Vertiefung in Geographie oder Biologie
Die Erdbeobachtung sammelt große globale Datensätze zur Oberfläche unseres Planeten. Mit der fortschreitenden technologischen Entwicklung werden diese Datenmengen immens steigen. Dabei erfassen die Satelliten Daten, z. B. für die Klimamodellierung oder zu den Veränderungen auf unserem Planeten, etwa zur Entwaldung oder Wüstenbildung.
Solche Daten werden an der JMU an den Lehrstühlen für Fernerkundung und für Physische Geographie (Schwerpunkt Klimatologie) ausgewertet und zu Landkarten aufbereitet. Die Karten bilden eine Basis, um negative Effekte zu erkennen und gegensteuern zu können.
Die Grundlagen der Fernerkundung oder der Klimatologie können die Studierenden im neuen Bachelor kennenlernen, wenn sie die entsprechenden Vertiefungsfächer wählen.
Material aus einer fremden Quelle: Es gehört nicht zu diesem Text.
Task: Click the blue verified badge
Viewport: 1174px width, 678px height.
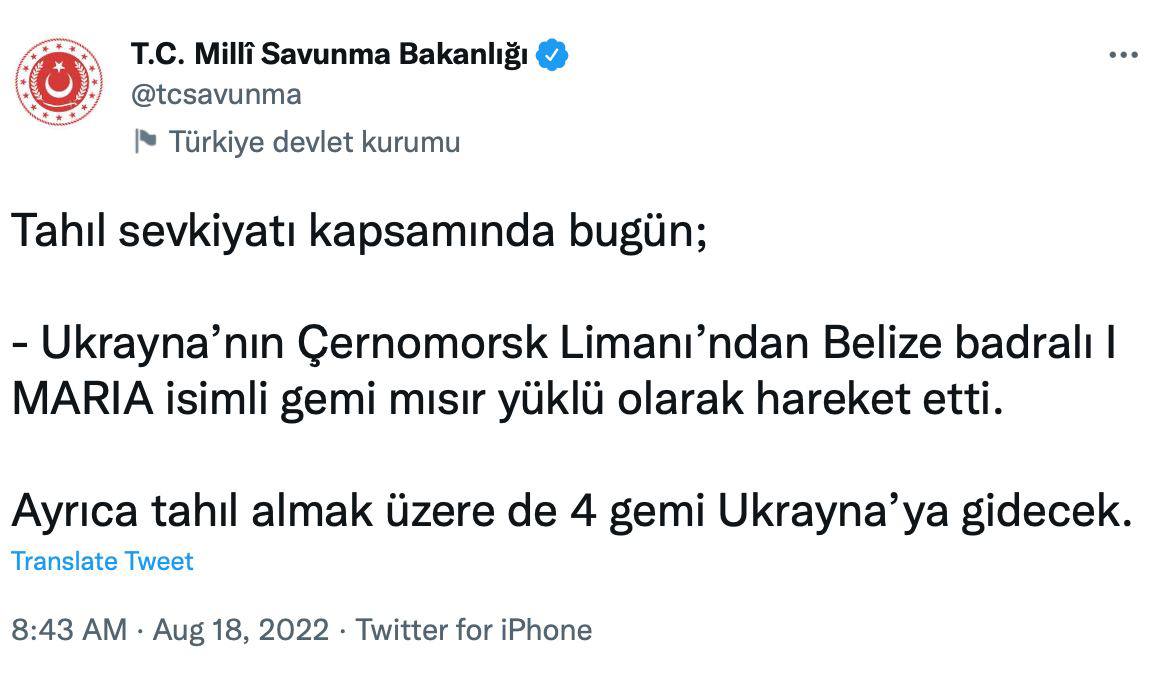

Als Vertiefungsfach ist auch Biologie möglich. Im Biozentrum der JMU fallen ebenfalls massenhaft Daten an, die es möglichst effizient auszuwerten gilt – etwa bei ökologischen Forschungen, die sich um das Insektensterben oder den Erhalt der Artenvielfalt drehen. Wie zum Beispiel wirken sich der Klimawandel oder Pflanzenschutzmittel auf die Sinnesleistungen und das Gehirn von Insekten aus? Das lässt sich messen, und bei der Auswertung der Daten spielen Verfahren des maschinellen Lernens eine Rolle.
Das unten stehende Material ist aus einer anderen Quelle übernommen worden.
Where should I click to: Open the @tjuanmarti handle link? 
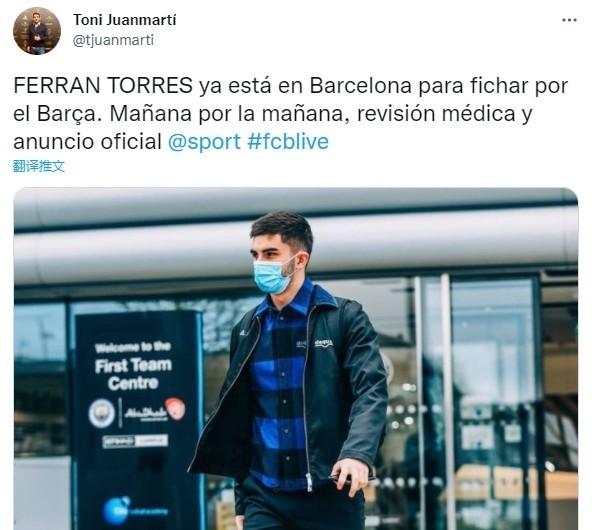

Vertiefung in „Nachhaltiger IT“
Alternativ zu den Vertiefungen in Biologie oder Geographie können die Studierenden den Schwerpunkt „Nachhaltige IT“ wählen und mehr darüber lernen, wie man IT-Systeme nachhaltig gestaltet, wie man Software- und Kommunikationssysteme möglichst energieeffizient, langlebig, zuverlässig und sicher machen kann. Anwendungsmöglichkeiten gibt es viele, man denke nur an Rechenzentren, Verkehrsleitsysteme oder Produktionsanlagen der Industrie. Zusätzlich stecken heute „kleine Rechenzentren“ in jedem Auto.
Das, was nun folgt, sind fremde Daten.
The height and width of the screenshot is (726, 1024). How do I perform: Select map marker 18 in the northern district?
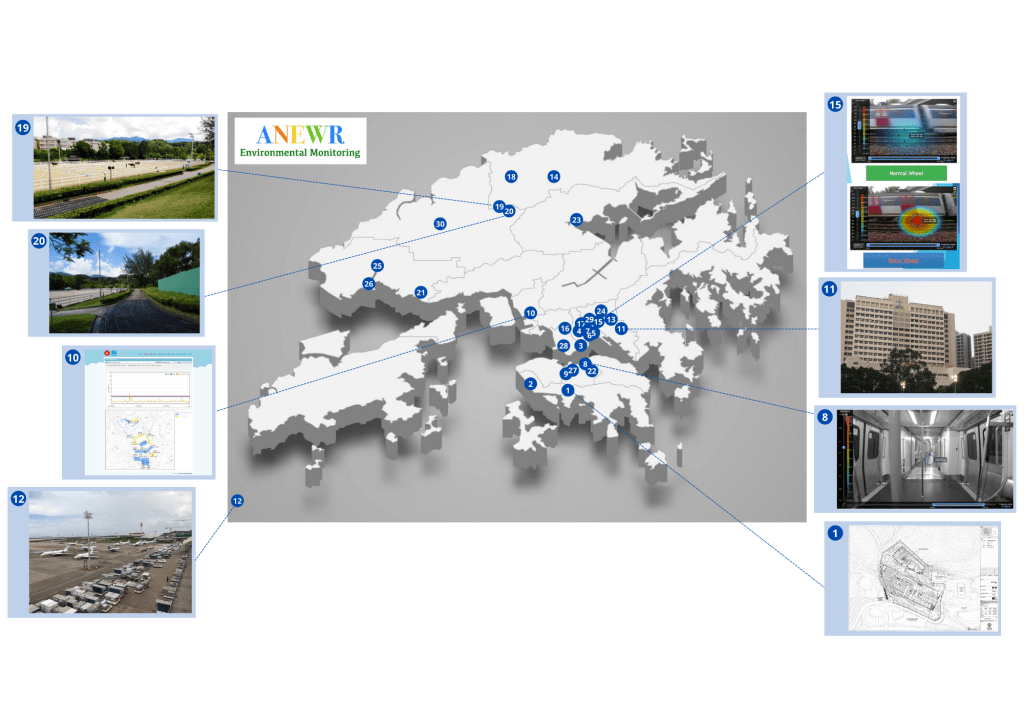click(x=511, y=175)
Aber auch weitere methodische Vorlesungen oder Vorlesungen zu den Themen Energie oder Mobilität können in dieser Vertiefungsrichtung besucht werden.
Problemorientierte Lehre
Das Studium bietet weiterhin die Möglichkeit, die Themen der Nachhaltigkeit in realen Projekten umzusetzen. In der Veranstaltung „Umweltbeobachtung“ wird das Prinzip des problemorientierten Lernens angewendet, bei welchem die theoretischen Inhalte aus der Vorlesung auf ein Praxisprojekt übertragen werden. In den letzten Semestern haben die Studierenden ein Lastenrad mit verschiedenen Sensoren ausgestattet, um die Umweltparameter in einer urbanen Umgebung aufzuzeichnen. Mit Temperatursensoren können Hitzeinseln detektiert werden, eine multispektrale Kamera zeichnet den Zustand der Stadtvegetation auf. Weitere Sensoren zeichnen umfassende Datensätze auf, die zum Beispiel für nachhaltige Stadtplanung genutzt werden können. Das Studium zeigt so die vielen Facetten der Nachhaltigkeit auf und vermittelt wichtige Inhalte für eine spätere Berufswahl.
Und nach dem Bachelor?
Die Berufsaussichten für Informatikerinnen und Informatiker sind unverändert gut. Die IT-Branche wächst stetig, Fachleute sind nach wie vor sehr gefragt. Spezialkenntnisse in Sachen Nachhaltigkeit und in den Anwendungsgebieten Biologie oder Geographie dürften bei Bewerbungen zusätzliche Pluspunkte bringen.
Wer nach dem Bachelor weiterstudieren will, kann sich an der JMU für die Masterstudiengänge Informatik, Luftund Raumfahrtinformatik oder eXtended Artificial Intelligence (englischsprachig) bewerben. Für Studierende, die sich insbesondere für die Kombination Informatik und Geographie interessieren, ist auch der Masterstudiengang Applied Earth Observation and Geoanalysis sehr interessant.